Perceptions of parent-child relationships and sport experiences among east-asian women


Parents are crucial in supporting and influencing their child's sport experience. The existing research on parent-child relationships in sport is primarily based on Western parenting styles; thus, investigation of other cultures is important given that parenting practices can vary due to different cultural understandings of parenting. This study examined the different cultural beliefs between a foreign-born parent and their native-born child and investigated how different values may influence the child's sport experience. Ten participants (Mage = 21 years) took part in semi-structured interviews; five participants continued to play sports competitively beyond high school and five participants stopped participating beyond high school. Three themes were identified from qualitative content analysis: (a) Athletes' internalization/perceptions of parental support: Different athletes perceived their parents' support in different ways, leading to more or less positive perceptions of and satisfaction with their parents' support. (b) Understanding meanings behind parents' actions: Conflict between parents and athletes arose from a lack of understanding about the meaning of parents' behaviours.
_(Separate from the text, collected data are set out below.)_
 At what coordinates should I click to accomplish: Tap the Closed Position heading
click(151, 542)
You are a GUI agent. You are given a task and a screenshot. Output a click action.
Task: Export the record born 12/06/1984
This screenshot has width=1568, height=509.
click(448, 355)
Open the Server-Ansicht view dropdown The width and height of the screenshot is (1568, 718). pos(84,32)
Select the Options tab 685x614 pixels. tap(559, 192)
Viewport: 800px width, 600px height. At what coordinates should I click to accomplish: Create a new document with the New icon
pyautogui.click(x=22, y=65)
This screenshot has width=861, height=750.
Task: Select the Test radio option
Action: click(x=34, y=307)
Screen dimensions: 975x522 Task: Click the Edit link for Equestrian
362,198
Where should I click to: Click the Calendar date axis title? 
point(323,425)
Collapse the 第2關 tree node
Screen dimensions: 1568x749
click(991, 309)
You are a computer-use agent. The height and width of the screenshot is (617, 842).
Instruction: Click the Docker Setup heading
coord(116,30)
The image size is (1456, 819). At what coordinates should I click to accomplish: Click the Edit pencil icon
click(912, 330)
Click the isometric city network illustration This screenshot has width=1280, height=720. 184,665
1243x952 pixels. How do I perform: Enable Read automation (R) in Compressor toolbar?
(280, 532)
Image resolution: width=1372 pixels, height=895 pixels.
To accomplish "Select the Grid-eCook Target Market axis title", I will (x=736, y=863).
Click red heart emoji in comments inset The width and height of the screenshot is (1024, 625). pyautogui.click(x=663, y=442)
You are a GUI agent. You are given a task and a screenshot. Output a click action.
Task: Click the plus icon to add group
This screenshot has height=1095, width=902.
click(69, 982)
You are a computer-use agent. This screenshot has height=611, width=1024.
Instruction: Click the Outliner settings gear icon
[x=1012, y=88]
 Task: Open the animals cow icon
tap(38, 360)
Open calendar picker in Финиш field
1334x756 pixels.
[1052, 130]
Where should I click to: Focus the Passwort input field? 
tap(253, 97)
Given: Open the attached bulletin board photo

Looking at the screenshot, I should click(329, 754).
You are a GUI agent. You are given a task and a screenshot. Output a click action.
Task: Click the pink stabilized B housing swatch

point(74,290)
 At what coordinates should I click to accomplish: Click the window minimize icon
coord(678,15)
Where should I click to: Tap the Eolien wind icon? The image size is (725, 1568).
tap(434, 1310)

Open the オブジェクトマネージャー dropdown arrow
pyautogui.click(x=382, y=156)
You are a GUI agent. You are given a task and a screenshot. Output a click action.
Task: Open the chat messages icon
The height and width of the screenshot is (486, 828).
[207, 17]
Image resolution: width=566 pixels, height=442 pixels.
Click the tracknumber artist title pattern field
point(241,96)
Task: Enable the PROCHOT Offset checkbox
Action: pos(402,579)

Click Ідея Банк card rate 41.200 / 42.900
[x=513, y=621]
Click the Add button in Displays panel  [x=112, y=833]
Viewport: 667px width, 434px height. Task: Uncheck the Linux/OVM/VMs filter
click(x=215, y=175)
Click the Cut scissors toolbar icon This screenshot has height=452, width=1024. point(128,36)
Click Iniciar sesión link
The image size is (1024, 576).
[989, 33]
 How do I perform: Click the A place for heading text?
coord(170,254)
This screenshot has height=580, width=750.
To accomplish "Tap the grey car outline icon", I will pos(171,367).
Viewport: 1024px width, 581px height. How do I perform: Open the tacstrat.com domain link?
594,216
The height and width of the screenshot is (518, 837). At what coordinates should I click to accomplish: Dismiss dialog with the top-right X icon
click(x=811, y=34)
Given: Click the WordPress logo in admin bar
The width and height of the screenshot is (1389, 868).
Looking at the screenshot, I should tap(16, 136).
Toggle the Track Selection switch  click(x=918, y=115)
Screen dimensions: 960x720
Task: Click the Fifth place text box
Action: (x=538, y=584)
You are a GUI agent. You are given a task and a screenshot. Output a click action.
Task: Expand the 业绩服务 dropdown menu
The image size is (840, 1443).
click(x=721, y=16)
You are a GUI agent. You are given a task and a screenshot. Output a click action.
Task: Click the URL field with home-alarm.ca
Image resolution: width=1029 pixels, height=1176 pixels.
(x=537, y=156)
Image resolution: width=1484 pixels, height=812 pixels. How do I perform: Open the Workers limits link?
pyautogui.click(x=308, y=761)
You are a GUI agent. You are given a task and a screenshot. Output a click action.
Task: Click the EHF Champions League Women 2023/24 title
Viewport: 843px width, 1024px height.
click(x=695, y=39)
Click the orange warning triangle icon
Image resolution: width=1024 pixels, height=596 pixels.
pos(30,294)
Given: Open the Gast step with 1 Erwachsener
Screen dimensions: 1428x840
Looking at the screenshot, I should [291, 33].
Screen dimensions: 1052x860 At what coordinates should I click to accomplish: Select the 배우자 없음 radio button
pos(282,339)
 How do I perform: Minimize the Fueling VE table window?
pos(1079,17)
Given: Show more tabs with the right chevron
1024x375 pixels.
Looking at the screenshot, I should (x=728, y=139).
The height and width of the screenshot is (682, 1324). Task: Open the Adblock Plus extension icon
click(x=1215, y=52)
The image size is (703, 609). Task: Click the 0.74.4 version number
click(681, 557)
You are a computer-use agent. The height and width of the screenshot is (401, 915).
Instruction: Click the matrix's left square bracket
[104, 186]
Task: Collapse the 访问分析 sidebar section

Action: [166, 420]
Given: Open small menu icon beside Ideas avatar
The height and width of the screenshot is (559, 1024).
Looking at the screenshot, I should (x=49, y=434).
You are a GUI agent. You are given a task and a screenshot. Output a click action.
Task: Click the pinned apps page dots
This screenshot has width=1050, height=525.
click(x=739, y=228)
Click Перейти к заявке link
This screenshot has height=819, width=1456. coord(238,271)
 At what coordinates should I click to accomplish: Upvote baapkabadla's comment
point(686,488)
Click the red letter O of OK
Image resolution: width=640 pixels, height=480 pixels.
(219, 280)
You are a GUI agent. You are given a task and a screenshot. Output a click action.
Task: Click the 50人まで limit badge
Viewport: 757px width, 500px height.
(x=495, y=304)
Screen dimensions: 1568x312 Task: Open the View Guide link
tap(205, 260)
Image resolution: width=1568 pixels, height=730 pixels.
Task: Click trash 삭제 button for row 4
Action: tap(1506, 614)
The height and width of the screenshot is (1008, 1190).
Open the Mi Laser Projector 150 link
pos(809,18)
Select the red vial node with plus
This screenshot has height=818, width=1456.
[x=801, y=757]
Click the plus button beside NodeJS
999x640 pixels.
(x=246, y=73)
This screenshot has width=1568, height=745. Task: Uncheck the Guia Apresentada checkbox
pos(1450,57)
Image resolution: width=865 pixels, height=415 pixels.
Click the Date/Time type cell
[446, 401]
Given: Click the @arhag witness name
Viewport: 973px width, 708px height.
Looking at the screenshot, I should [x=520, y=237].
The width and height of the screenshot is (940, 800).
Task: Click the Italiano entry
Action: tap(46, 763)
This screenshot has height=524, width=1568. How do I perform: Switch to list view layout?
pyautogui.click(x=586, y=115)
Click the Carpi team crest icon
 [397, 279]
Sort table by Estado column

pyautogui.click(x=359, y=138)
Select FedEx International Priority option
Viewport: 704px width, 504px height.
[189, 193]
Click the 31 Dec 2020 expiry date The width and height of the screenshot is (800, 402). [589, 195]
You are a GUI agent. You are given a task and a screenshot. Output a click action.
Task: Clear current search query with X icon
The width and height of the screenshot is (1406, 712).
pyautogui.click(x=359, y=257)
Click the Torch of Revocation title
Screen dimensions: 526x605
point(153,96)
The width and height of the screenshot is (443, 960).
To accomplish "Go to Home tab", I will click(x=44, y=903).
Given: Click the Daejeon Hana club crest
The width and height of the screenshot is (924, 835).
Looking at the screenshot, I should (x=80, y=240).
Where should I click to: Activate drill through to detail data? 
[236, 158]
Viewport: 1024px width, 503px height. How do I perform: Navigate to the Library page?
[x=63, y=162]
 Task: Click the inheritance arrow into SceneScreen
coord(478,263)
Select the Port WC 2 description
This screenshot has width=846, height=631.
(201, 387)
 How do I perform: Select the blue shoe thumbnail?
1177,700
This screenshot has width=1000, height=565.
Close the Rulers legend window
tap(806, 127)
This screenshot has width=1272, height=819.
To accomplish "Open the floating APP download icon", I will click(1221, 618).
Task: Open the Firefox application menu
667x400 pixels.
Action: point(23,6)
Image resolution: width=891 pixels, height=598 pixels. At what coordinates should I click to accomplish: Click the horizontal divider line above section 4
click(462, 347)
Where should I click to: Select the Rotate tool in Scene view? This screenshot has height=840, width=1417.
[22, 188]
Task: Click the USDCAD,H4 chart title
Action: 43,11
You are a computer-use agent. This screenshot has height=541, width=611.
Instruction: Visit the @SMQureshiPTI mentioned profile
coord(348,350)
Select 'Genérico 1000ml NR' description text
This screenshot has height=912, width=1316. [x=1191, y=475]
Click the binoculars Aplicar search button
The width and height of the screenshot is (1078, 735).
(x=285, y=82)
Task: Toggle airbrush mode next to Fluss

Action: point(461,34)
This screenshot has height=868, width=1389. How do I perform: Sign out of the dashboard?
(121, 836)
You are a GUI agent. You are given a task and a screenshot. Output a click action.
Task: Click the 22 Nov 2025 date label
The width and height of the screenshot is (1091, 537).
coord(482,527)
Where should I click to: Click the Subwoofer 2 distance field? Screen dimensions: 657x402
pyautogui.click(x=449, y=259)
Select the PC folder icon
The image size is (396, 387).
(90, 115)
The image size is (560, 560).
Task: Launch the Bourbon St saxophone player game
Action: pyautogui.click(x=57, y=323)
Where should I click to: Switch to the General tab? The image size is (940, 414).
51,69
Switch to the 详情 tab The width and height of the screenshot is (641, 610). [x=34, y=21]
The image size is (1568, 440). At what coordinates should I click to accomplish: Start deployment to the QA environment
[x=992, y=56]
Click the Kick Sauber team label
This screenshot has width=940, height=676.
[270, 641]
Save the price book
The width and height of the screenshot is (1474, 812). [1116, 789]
Greater conflict occurred if athletes were less satisfied or did not understand their parents' underlying intentions surrounding their behaviours. (c) Values and alignment of values: Parents' and athletes' values around sport and education were related to conflict and decisions to continue sport participation. Participants whose values aligned with their parents' had less conflict in the parent-child relationship and more positive perceptions of parental support and the overall sport experience. Parental compromises appeared to be related to opportunities for the athlete's autonomy to make decisions about their long-term sport participation.